Surrey researchers teach AI to spot what you’re sketching
A new way to teach artificial intelligence (AI) to understand human line drawings – even from non-artists – has been developed by a team from the University of Surrey and Stanford University.
The new model approaches human levels of performance in recognising scene sketches.
People of all ages and backgrounds use drawings to explore new ideas and communicate. Yet, AI systems have historically struggled to understand sketches.
AI has to be taught how to understand images. Usually, this involves a labour-intensive process of collecting labels for every pixel in the image. The AI then learns from these labels.
Instead, the team taught the AI using a combination of sketches and written descriptions. It learned to group pixels, matching them against one of the categories in a description.
The resulting AI displayed a much richer and more human-like understanding of these drawings than previous approaches. It correctly identified and labelled kites, trees, giraffes and other objects with an 85% accuracy. This outperformed other models which relied on labelled pixels.
As well as identifying objects in a complex scene, it could identify which pen strokes were intended to depict each object. The new method works well with informal sketches drawn by non-artists, as well as drawings of objects it was not explicitly trained on.
Drawing and writing are among the most quintessentially human activities and have long been useful for capturing people's observations and ideas.Professor Judith Fan, Assistant Professor of Psychology at Stanford University
This work represents exciting progress towards AI systems that understand the essence of the ideas people are trying to get across, regardless of whether they are using pictures or text.

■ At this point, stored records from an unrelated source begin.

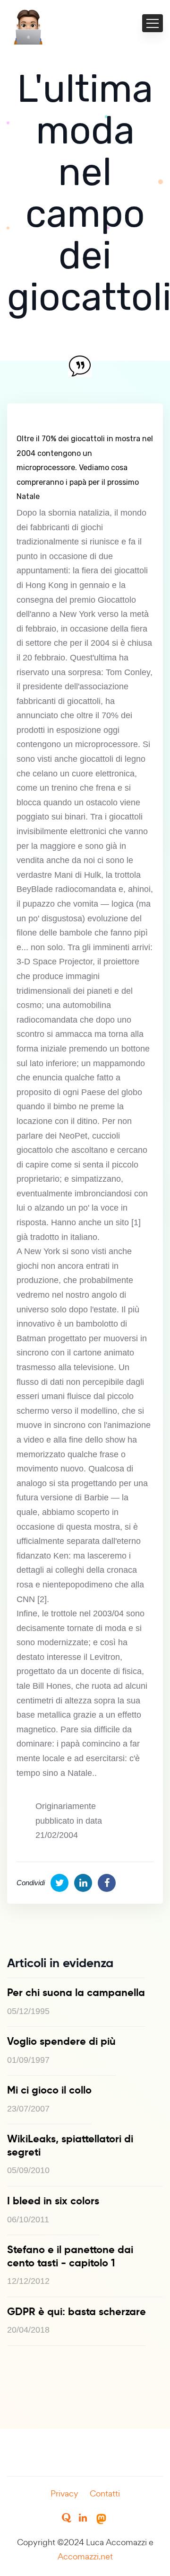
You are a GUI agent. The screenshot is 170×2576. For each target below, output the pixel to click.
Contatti (105, 2493)
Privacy (64, 2493)
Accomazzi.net (85, 2556)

The research forms part of Surrey’s Institute for People-Centred AI, where we draw on Surrey's domain expertise across different disciplines encouraging the creation and sharing of innovative ideas and approaches to foster new research directions and collaborations in AI.
The SketchX programme seeks to understand the way we see the world by the way we draw it.
The findings will be presented at the IEEE/CVF Conference on Computer Vision and Pattern Recognition 2024. It takes place in Seattle from 17-21 June 2024.
The paper is available for free on arXiv.